> Extracted records

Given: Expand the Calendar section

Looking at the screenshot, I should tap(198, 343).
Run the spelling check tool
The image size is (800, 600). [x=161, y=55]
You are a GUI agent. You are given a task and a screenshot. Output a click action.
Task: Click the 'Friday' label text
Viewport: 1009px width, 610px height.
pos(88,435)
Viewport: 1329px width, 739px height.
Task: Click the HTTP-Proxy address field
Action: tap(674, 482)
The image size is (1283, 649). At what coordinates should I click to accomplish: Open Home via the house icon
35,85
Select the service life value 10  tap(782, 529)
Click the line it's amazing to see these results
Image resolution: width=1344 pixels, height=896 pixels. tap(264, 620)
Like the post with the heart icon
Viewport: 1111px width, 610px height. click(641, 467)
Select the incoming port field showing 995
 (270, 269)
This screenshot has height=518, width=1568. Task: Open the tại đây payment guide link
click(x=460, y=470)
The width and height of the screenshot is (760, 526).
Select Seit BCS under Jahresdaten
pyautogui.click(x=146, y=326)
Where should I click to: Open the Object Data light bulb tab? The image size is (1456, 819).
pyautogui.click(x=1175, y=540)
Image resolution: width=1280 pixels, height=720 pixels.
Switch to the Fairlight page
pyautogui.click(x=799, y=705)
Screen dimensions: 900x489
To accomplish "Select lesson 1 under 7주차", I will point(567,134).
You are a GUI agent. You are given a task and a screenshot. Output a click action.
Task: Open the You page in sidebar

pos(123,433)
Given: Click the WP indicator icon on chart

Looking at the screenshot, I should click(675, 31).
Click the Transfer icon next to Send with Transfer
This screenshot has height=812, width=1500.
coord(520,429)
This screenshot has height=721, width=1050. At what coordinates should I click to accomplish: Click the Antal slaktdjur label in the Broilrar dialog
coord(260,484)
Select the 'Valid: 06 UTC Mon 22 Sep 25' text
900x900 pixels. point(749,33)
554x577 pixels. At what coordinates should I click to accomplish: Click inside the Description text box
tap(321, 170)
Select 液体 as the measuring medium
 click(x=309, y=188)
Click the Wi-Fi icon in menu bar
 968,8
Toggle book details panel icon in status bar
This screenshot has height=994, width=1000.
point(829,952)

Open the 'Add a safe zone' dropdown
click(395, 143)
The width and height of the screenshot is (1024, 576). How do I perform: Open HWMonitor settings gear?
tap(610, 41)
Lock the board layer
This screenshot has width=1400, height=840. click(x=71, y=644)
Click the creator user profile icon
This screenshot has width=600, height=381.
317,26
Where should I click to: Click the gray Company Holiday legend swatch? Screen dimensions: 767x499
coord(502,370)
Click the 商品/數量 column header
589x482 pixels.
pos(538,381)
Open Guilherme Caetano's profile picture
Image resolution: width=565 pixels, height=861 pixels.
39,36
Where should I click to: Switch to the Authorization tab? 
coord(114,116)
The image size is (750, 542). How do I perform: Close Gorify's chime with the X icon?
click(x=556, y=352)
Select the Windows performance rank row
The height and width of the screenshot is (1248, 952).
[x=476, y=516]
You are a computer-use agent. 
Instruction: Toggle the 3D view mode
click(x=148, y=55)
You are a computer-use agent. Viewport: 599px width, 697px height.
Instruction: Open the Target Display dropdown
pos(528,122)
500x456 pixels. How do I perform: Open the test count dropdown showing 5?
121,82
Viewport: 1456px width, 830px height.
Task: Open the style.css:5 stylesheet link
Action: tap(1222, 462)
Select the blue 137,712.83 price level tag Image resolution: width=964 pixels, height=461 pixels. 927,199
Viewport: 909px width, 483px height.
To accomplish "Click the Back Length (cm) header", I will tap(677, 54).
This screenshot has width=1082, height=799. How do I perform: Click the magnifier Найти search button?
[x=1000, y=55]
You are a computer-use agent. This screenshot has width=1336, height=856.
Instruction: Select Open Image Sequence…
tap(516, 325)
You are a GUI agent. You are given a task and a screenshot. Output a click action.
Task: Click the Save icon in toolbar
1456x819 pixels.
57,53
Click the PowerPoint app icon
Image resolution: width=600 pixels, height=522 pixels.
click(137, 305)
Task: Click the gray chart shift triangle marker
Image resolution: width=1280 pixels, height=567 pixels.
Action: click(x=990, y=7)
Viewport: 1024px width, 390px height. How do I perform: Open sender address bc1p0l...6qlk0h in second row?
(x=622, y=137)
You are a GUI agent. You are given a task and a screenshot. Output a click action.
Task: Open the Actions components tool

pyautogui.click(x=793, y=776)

> Exercise description
Copy out every one of the records above line for line, keeping each character, space, and symbol unchanged.

> Finished answer
Given: Expand the Calendar section

Looking at the screenshot, I should tap(198, 343).
Run the spelling check tool
The image size is (800, 600). [x=161, y=55]
You are a GUI agent. You are given a task and a screenshot. Output a click action.
Task: Click the 'Friday' label text
Viewport: 1009px width, 610px height.
pos(88,435)
Viewport: 1329px width, 739px height.
Task: Click the HTTP-Proxy address field
Action: tap(674, 482)
The image size is (1283, 649). At what coordinates should I click to accomplish: Open Home via the house icon
35,85
Select the service life value 10  tap(782, 529)
Click the line it's amazing to see these results
Image resolution: width=1344 pixels, height=896 pixels. tap(264, 620)
Like the post with the heart icon
Viewport: 1111px width, 610px height. click(641, 467)
Select the incoming port field showing 995
 (270, 269)
This screenshot has height=518, width=1568. Task: Open the tại đây payment guide link
click(x=460, y=470)
The width and height of the screenshot is (760, 526).
Select Seit BCS under Jahresdaten
pyautogui.click(x=146, y=326)
Where should I click to: Open the Object Data light bulb tab? The image size is (1456, 819).
pyautogui.click(x=1175, y=540)
Image resolution: width=1280 pixels, height=720 pixels.
Switch to the Fairlight page
pyautogui.click(x=799, y=705)
Screen dimensions: 900x489
To accomplish "Select lesson 1 under 7주차", I will point(567,134).
You are a GUI agent. You are given a task and a screenshot. Output a click action.
Task: Open the You page in sidebar

pos(123,433)
Given: Click the WP indicator icon on chart

Looking at the screenshot, I should click(675, 31).
Click the Transfer icon next to Send with Transfer
This screenshot has height=812, width=1500.
coord(520,429)
This screenshot has height=721, width=1050. At what coordinates should I click to accomplish: Click the Antal slaktdjur label in the Broilrar dialog
coord(260,484)
Select the 'Valid: 06 UTC Mon 22 Sep 25' text
900x900 pixels. point(749,33)
554x577 pixels. At what coordinates should I click to accomplish: Click inside the Description text box
tap(321, 170)
Select 液体 as the measuring medium
 click(x=309, y=188)
Click the Wi-Fi icon in menu bar
 968,8
Toggle book details panel icon in status bar
This screenshot has height=994, width=1000.
point(829,952)

Open the 'Add a safe zone' dropdown
click(395, 143)
The width and height of the screenshot is (1024, 576). How do I perform: Open HWMonitor settings gear?
tap(610, 41)
Lock the board layer
This screenshot has width=1400, height=840. click(x=71, y=644)
Click the creator user profile icon
This screenshot has width=600, height=381.
317,26
Where should I click to: Click the gray Company Holiday legend swatch? Screen dimensions: 767x499
coord(502,370)
Click the 商品/數量 column header
589x482 pixels.
pos(538,381)
Open Guilherme Caetano's profile picture
Image resolution: width=565 pixels, height=861 pixels.
39,36
Where should I click to: Switch to the Authorization tab? 
coord(114,116)
The image size is (750, 542). How do I perform: Close Gorify's chime with the X icon?
click(x=556, y=352)
Select the Windows performance rank row
The height and width of the screenshot is (1248, 952).
[x=476, y=516]
You are a computer-use agent. 
Instruction: Toggle the 3D view mode
click(x=148, y=55)
You are a computer-use agent. Viewport: 599px width, 697px height.
Instruction: Open the Target Display dropdown
pos(528,122)
500x456 pixels. How do I perform: Open the test count dropdown showing 5?
121,82
Viewport: 1456px width, 830px height.
Task: Open the style.css:5 stylesheet link
Action: tap(1222, 462)
Select the blue 137,712.83 price level tag Image resolution: width=964 pixels, height=461 pixels. 927,199
Viewport: 909px width, 483px height.
To accomplish "Click the Back Length (cm) header", I will tap(677, 54).
This screenshot has width=1082, height=799. How do I perform: Click the magnifier Найти search button?
[x=1000, y=55]
You are a computer-use agent. This screenshot has width=1336, height=856.
Instruction: Select Open Image Sequence…
tap(516, 325)
You are a GUI agent. You are given a task and a screenshot. Output a click action.
Task: Click the Save icon in toolbar
1456x819 pixels.
57,53
Click the PowerPoint app icon
Image resolution: width=600 pixels, height=522 pixels.
click(137, 305)
Task: Click the gray chart shift triangle marker
Image resolution: width=1280 pixels, height=567 pixels.
Action: click(x=990, y=7)
Viewport: 1024px width, 390px height. How do I perform: Open sender address bc1p0l...6qlk0h in second row?
(x=622, y=137)
You are a GUI agent. You are given a task and a screenshot. Output a click action.
Task: Open the Actions components tool

pyautogui.click(x=793, y=776)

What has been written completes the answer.